Count the lines of the data below that contain the word "screenshot". Reply with the number alone.

==============================

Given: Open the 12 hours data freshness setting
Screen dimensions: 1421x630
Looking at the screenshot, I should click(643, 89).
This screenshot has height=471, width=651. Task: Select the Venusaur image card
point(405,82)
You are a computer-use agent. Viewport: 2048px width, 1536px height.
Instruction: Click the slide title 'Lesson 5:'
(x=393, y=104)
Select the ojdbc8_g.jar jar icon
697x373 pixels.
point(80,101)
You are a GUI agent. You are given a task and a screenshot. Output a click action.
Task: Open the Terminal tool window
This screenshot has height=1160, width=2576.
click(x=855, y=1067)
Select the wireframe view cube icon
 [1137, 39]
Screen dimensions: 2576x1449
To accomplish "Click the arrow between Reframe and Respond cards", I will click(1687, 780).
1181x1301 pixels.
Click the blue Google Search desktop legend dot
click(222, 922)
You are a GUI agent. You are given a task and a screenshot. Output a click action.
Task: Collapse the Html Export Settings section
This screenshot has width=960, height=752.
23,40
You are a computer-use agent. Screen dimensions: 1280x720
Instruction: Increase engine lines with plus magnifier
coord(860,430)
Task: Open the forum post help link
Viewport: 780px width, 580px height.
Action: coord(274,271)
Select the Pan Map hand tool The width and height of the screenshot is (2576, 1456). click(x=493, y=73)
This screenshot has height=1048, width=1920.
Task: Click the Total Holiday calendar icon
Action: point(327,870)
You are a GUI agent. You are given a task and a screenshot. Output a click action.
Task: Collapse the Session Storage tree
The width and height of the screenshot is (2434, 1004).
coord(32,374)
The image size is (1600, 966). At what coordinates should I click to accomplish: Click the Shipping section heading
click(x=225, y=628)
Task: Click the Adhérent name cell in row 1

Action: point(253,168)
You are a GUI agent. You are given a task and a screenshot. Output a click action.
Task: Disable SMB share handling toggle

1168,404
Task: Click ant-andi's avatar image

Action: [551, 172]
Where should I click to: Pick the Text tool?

==============================

### RESULT FOR THIS EXERCISE
11